By Chris Prentice and Jonathan Stempel
(Reuters) – Vanguard Group will pay $106.4 million to settle U.S. Securities and Exchange Commission charges that it failed to disclose important tax information about its popular target date funds, which causing hundreds of thousands of ordinary investors to be left with inflated tax bills.
The deal stemmed from Vanguard’s December 2020 decision to lower the minimum investment in low-cost fund classes aimed at institutional clients to $5 million from $100 million.
This caused many investors who qualified for these funds to switch from higher-cost retail fund classes.
The SEC said the retail funds were forced to sell assets to meet the bailouts and pass on large capital gains tax burdens to remaining investors.
While Vanguard warned target-date fund investors that their tax burdens could change from year to year, it did not warn of that risk when investors moved into institutional funds from retail funds, the SEC.

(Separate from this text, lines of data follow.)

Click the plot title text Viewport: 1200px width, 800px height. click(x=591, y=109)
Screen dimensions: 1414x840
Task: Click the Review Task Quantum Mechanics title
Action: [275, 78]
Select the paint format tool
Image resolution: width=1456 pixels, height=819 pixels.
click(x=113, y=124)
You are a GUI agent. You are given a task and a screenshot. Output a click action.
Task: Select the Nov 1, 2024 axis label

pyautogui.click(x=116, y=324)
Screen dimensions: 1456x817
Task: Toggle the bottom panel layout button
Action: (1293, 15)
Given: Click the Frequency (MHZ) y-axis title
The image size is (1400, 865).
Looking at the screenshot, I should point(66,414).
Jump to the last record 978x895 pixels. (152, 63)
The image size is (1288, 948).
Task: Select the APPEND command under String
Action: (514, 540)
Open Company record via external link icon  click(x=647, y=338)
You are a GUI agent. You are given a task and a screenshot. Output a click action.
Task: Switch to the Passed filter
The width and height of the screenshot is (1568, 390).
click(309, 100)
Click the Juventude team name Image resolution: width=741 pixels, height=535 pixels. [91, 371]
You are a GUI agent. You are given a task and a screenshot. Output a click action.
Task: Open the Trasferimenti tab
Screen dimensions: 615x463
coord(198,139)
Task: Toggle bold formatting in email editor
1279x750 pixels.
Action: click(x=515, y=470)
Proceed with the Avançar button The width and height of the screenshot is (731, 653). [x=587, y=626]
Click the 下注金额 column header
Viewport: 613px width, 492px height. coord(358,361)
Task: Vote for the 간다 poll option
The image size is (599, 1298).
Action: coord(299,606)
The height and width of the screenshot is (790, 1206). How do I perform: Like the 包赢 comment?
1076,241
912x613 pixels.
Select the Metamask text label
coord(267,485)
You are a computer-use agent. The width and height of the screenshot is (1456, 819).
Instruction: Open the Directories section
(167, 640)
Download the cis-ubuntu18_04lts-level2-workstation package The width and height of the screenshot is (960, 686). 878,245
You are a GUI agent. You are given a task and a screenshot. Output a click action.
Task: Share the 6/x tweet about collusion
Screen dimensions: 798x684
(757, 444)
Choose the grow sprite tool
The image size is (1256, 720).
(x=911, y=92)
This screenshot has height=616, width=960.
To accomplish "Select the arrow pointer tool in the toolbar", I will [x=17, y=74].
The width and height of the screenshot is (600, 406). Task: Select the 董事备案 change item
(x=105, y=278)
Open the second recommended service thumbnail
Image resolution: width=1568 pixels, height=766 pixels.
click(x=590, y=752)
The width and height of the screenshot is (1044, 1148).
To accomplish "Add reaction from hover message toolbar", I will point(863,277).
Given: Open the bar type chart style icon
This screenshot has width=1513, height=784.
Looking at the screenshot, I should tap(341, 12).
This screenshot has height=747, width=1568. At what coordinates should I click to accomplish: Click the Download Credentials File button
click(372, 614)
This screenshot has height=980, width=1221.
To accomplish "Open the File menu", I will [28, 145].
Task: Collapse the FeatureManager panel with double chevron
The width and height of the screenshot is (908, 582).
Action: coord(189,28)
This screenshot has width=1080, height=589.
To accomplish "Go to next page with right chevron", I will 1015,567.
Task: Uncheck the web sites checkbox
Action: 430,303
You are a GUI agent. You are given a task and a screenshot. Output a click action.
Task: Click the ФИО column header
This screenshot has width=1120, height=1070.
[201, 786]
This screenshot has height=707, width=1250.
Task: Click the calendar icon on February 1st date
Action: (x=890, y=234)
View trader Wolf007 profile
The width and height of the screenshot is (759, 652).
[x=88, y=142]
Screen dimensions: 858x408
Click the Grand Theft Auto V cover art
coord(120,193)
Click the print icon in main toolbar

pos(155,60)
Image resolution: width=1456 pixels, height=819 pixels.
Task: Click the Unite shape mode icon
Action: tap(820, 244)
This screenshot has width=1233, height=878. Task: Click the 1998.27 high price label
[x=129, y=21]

Vanguard’s target-date funds contain combinations of stocks, bonds and cash designed to be less risky as investors age. They are also designed to be tax efficient.
The payment includes $92.9 million in restitution, plus a $13.5 million civil penalty. Vanguard neither admitted nor denied wrongdoing in accepting a settlement.
“Materially accurate information about capital gains and tax implications is critical for investors saving for their retirements,” said Corey Schuster, head of the asset management unit of the enforcement division of the SEC, in a statement.
In a statement, Vanguard said it was pleased to settle and was “committed to supporting the more than 50 million everyday investors and retirement savers who entrust their savings to us.”
The settlement also resolved claims by a coalition of regulators from 43 US states, Washington, DC and the US Virgin Islands, which was led by the attorneys general of New York and New Jersey and the Department of Banking Connecticut.
In November, Vanguard agreed to pay $40 million to settle similar claims in a lawsuit by fund investors. It also agreed to pay $6.25 million in July 2022 to settle similar claims by Massachusetts Secretary of State William Galvin.
The Valley Forge, Pennsylvania-based firm had $10.4 trillion in assets under management as of November 30, 2024.